Did The Barber Campaign Teach High School Students An Old Lesson?
Monday, May 14th, 2012That lesson being: If the cook fears the heat, he’s wise to avoid the kitchen.
Voters in southern Arizona may get to see only one debate in the special election to fill former U.S. Rep. Gabrielle Giffords’ seat in Congress, and Republicans blame Ron Barber for that.
UPDATE—see below
KUAT-TV, Channel 6, will broadcast a debate between Democrat Barber (top), Republican Jesse Kelly (bottom) and Green Party candidate Charlie Manolakis from 6-7 p.m. May 16.
But a second debate, planned for May 14 by Tucson high school students, was canceled last week after the Barber campaign backed out, said Arlo Ogden, Vail Academy and High School government teacher. The Barber campaign counters that it is attending lots of events in the district that will reach “as many people as possible.”
There are people in Vail, lots of them. Constituents, too. And their kids.
Ogden said his students in far east Tucson began organizing congressional debates two years ago, drawing several hundred attendees and online viewers to each of two Republican primary debates in 2010 and in April, for the primary in the special election.
“several hundred attendees.” See—I TOLD you there were lots of people in Vail!
During the first event, conservative radio host John Justice moderated; during the second, a senior in the class did so.
For the debate this month, Ogden said, Kelly and Manolakis agreed to participate, but the Barber campaign asked for “trusted, independent” moderators to be secured before making a commitment.
“I was not real enthused about the verbage. … Those are my students they’re talking about, and they’re questioning their integrity,” Ogden said, adding he would not have used a moderator with a political bent, like Justice, for a general-election debate.
Ogden said he found two local news reporters to field questions, in addition to lining up security, media coverage and a sign-language interpreter.
“two local news reporters?” Gosh, I hope they’re weren’t from the Weekly. Jesse Kelly stands as much chance of getting fair treatment from the Weekly as a celluloid dog does of chasing an asbestos cat through Hell. As far as many local Republicans are concerned, the Star isn’t much better. (See below—I hope we’re wrong about the Star. I guess we’ll find out next Wednesday).
Tucson media seem to have very chummy ties with Democrats (cough cough Mark Kimble CJ Karamargin cough). So, as an Old Pueblo Republican, when I see the phrase “two local news reporters,” I get a bit nervous.
“We got everything, I thought, hammered out,” Ogden said. But he soon received a call from the Barber campaign declining the invitation.

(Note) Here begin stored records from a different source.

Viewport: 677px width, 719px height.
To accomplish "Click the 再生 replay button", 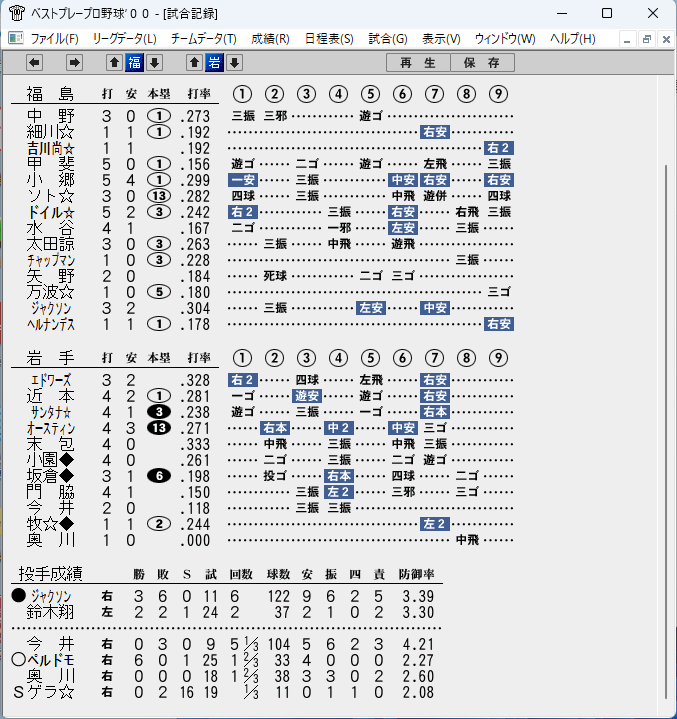I will pyautogui.click(x=418, y=62).
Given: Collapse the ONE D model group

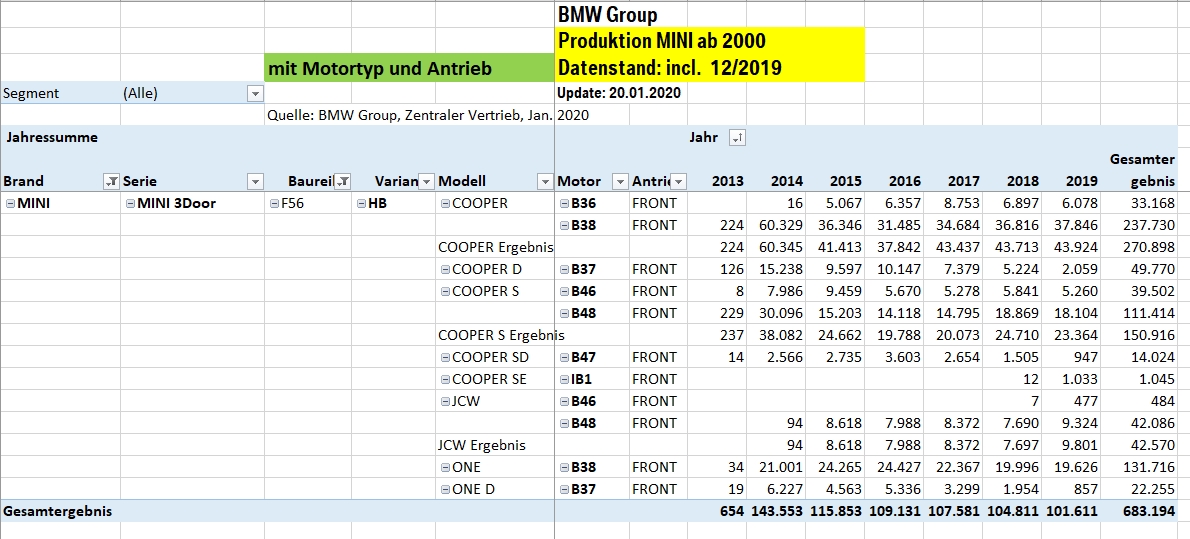Looking at the screenshot, I should (x=445, y=489).
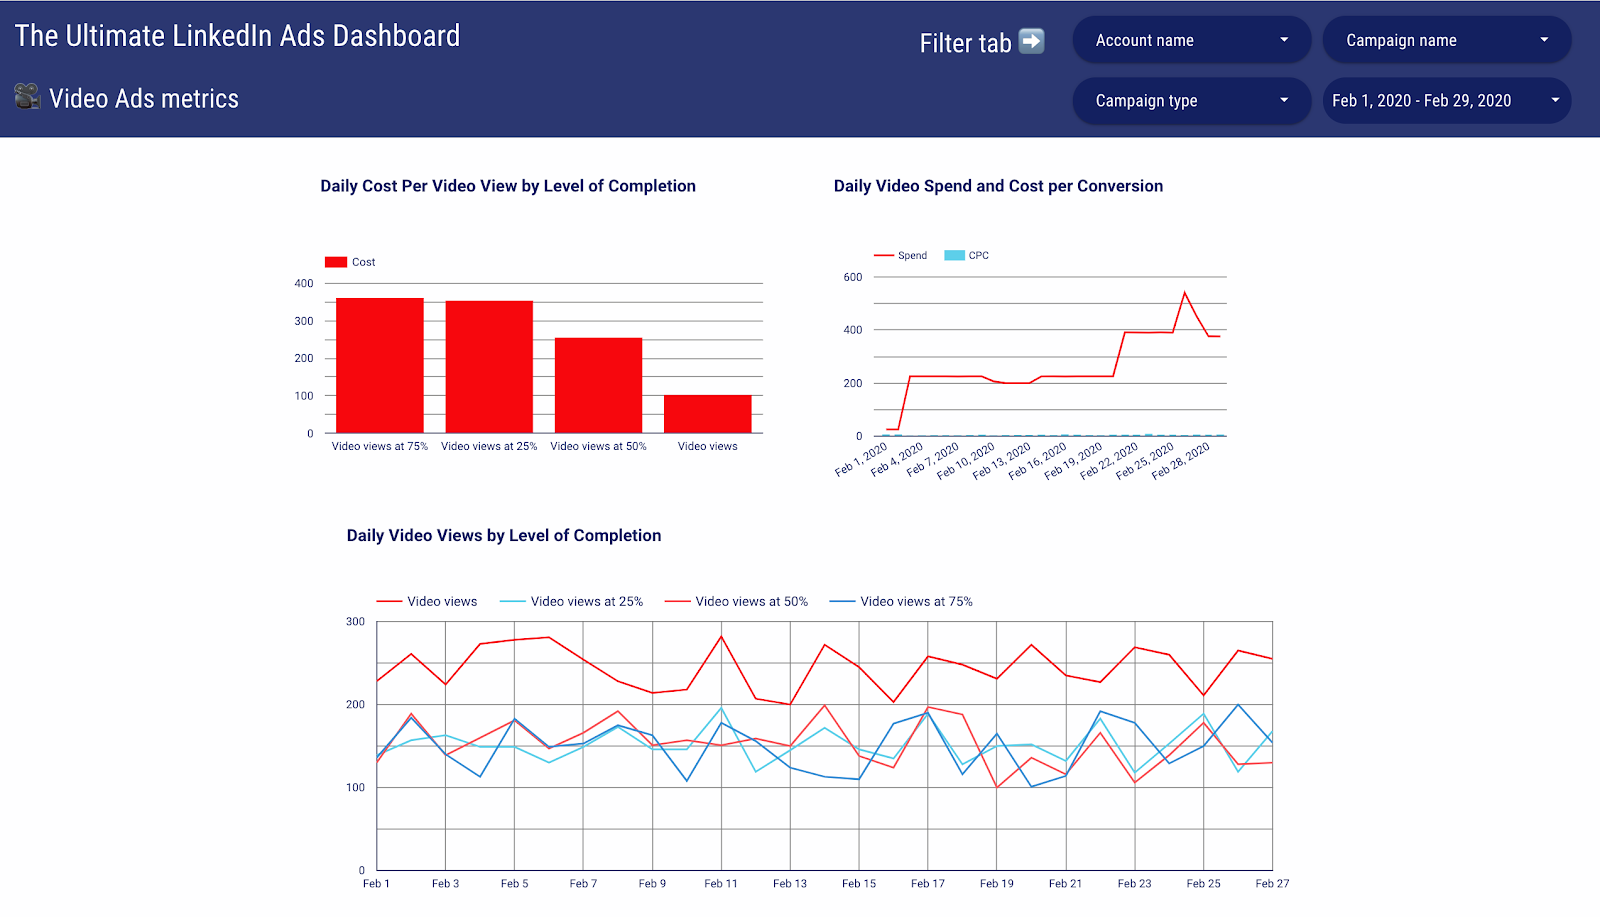Click the Daily Video Spend and Cost per Conversion heading
Image resolution: width=1600 pixels, height=917 pixels.
pyautogui.click(x=998, y=186)
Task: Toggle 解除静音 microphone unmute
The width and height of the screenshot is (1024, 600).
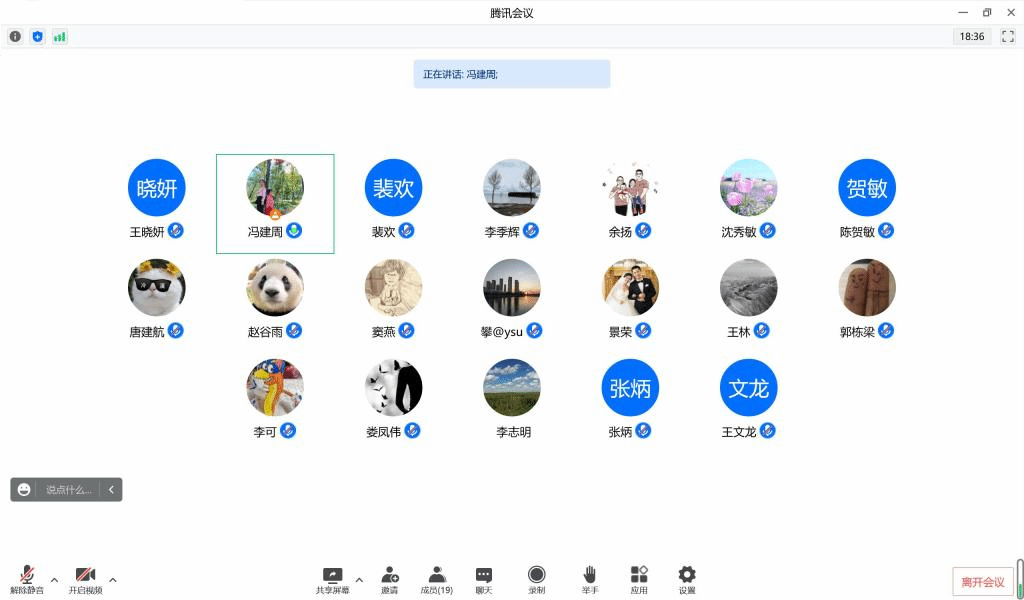Action: 27,578
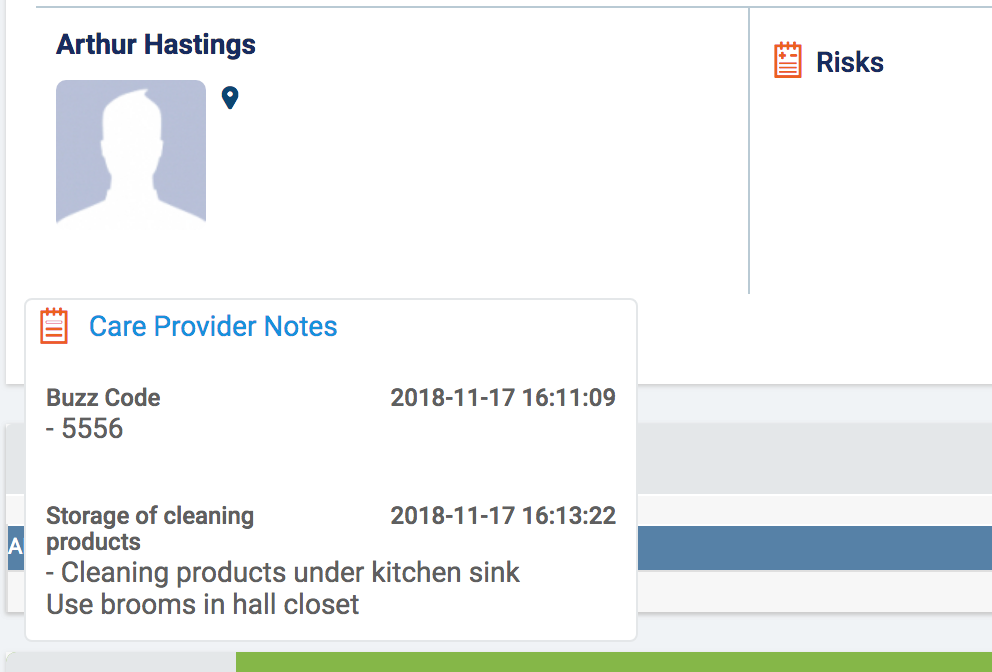992x672 pixels.
Task: Click the blue header bar right of the notes popup
Action: pos(814,548)
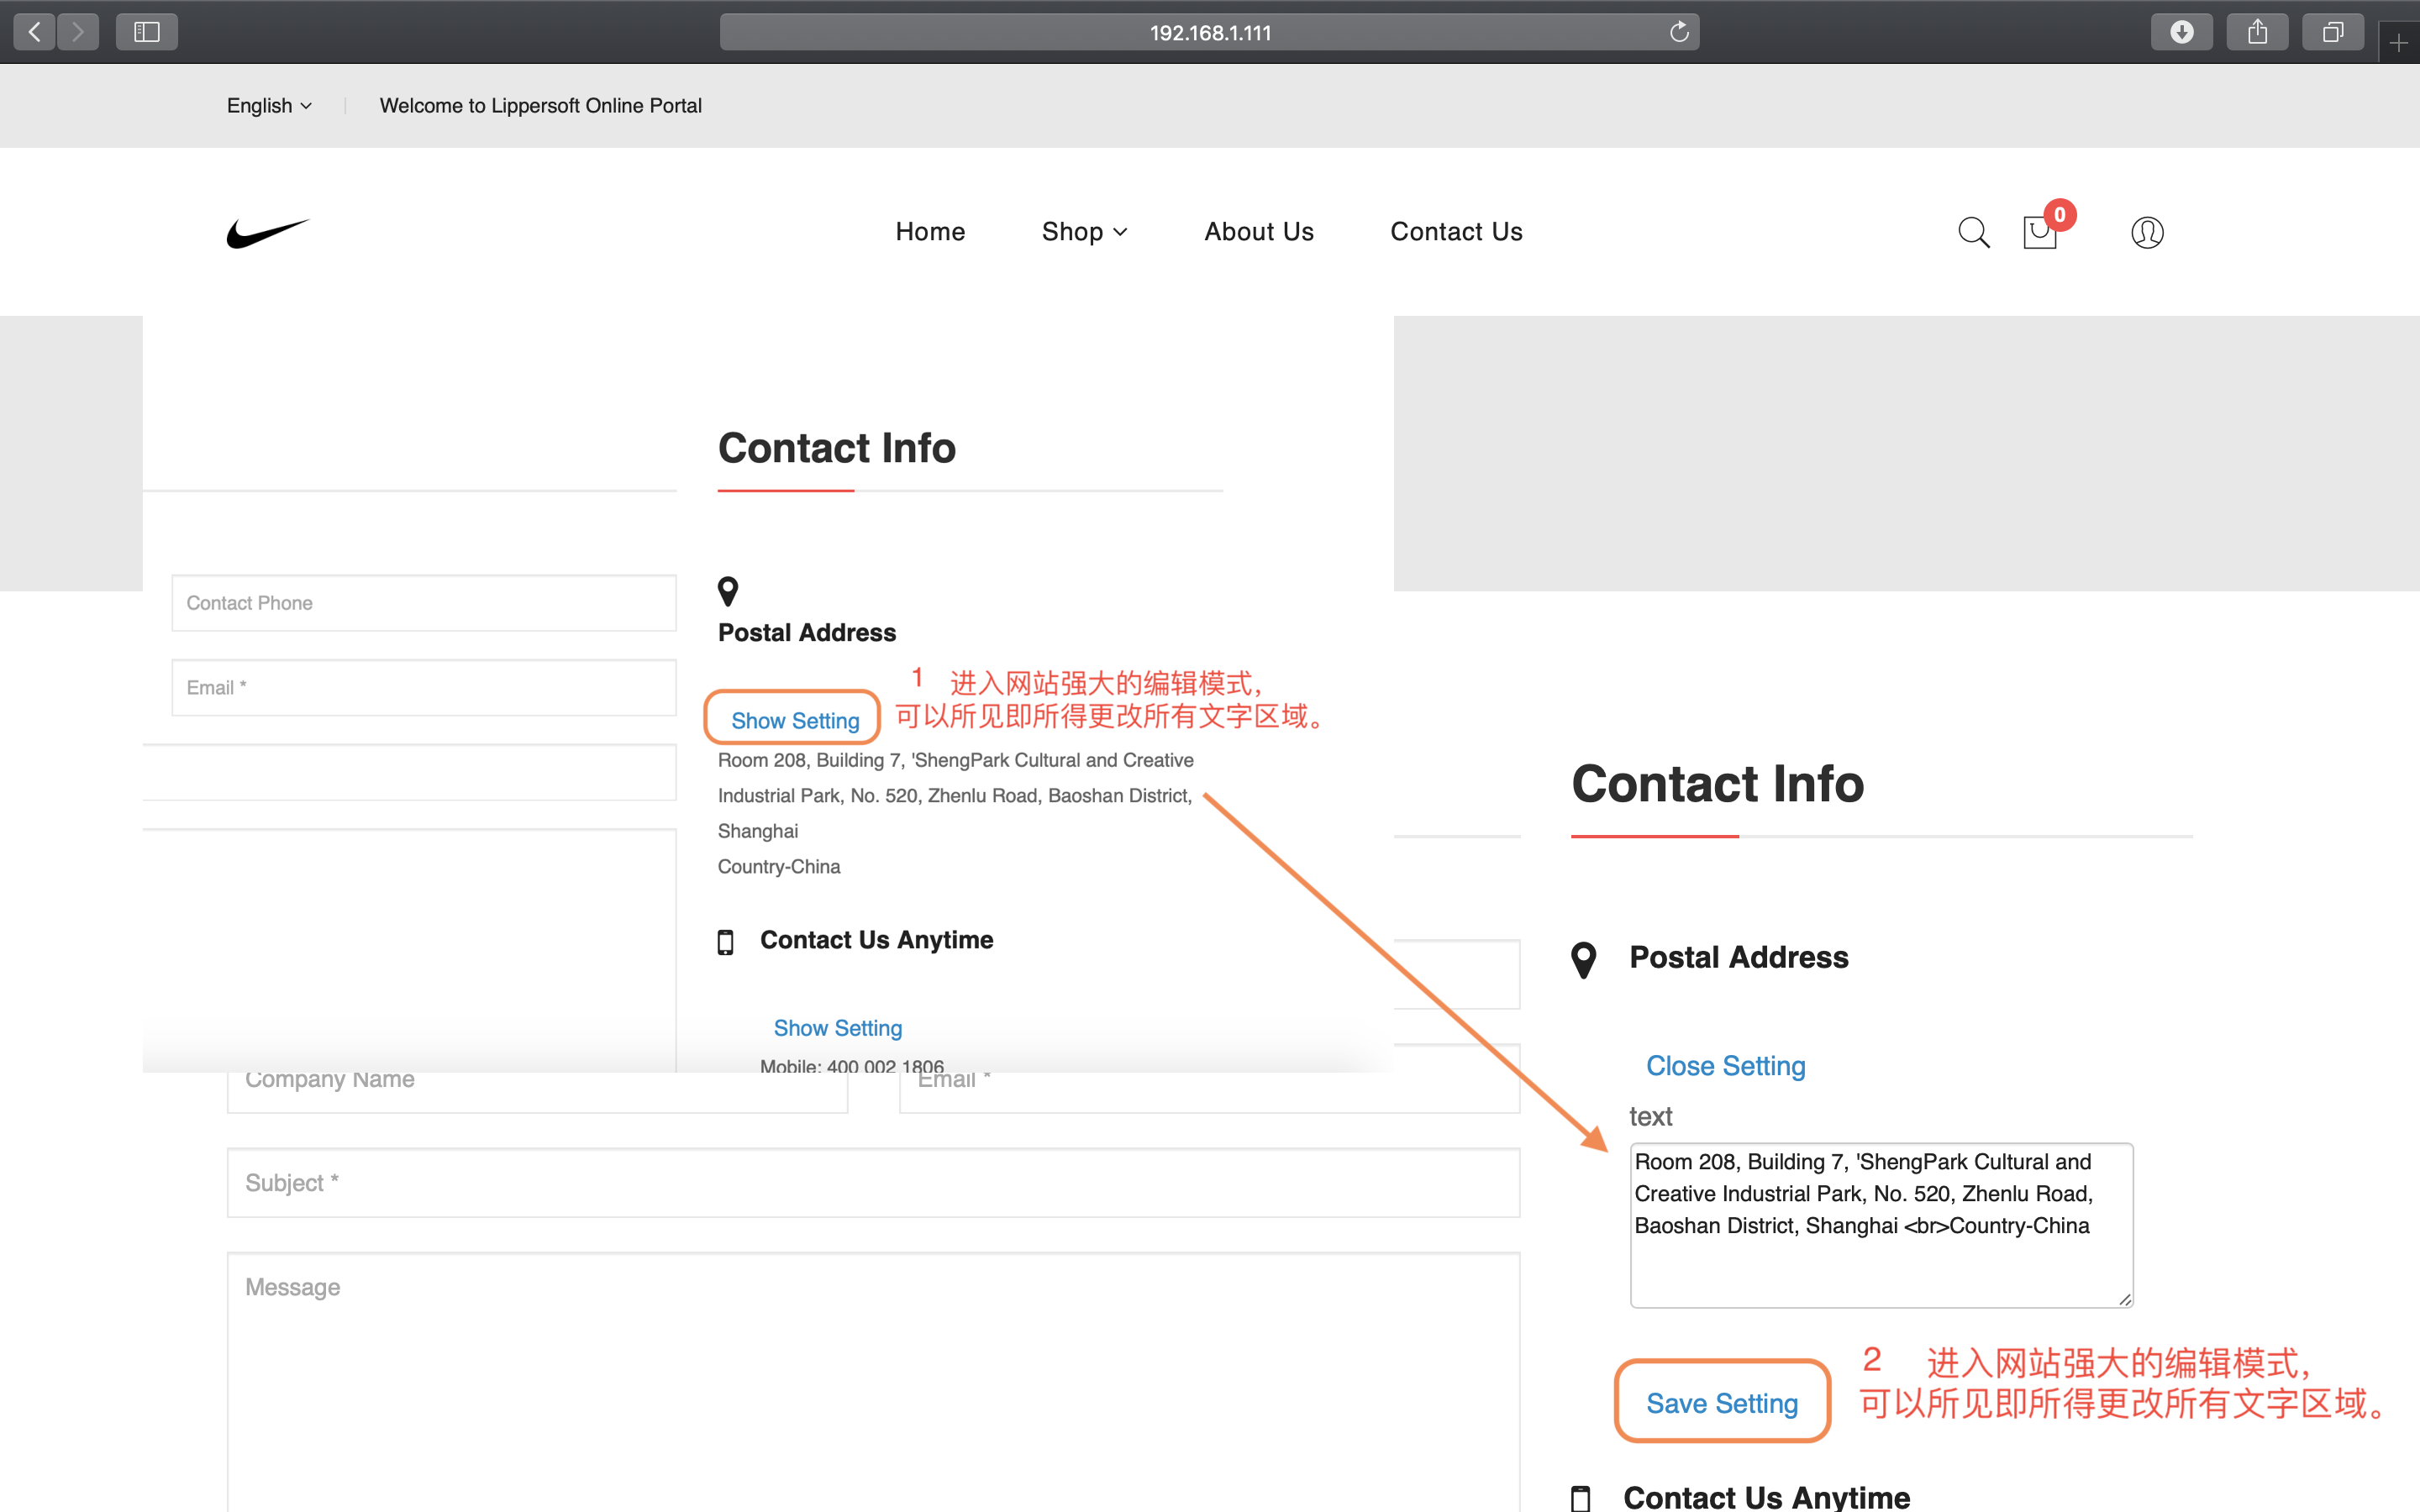Click the Close Setting link
This screenshot has height=1512, width=2420.
point(1725,1066)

These kids were going to do this the Monday night before their finals,” he said. “My students have never received anything less than superior reviews (of the debates). When we got that phone call, it was kind of disappointing.”
To be fair, the Barber campaign says “the campaign did not ‘promise to do something and then back out.’” And, again to be fair, Ron Barber IS willingly going into a kitchen, of sorts:
Campaign manager Jennifer Cox told the Republic that Barber is “looking forward to a robust debate” with Kelly.
She added that Barber “has the utmost respect for the students at Vail Academy” and that he is looking forward to visiting the government class later in the week to talk about his campaign.
(Emphasis added).
Good for Barber. Let’s see how convincing his explanation is, for why he chose not to participate in the Vail debate—a decision that apparently caused the debate to be canceled.
Visiting a high school government class isn’t the same thing as debating in public, for ALL your constituents to see. It’s a lot harder for the cook to control the heat in a public debate to his liking. Or his party’s.
UPDATE. There will be, after all, a debate that the public can attend.
There will be two debates in District 8, the Barber campaign announced late Monday.
The event moderated by the Arizona Daily Star will take place May 23 at the Tucson Jewish Community Center, 3800 E. River Road.
So, there will be one debate that the public can attend. Unfortunately…just one. (The KUAT debate on May 16th is not open to the public). And, there will only be two debates for this entire general campaign.
That appears to suit the Democrats just fine.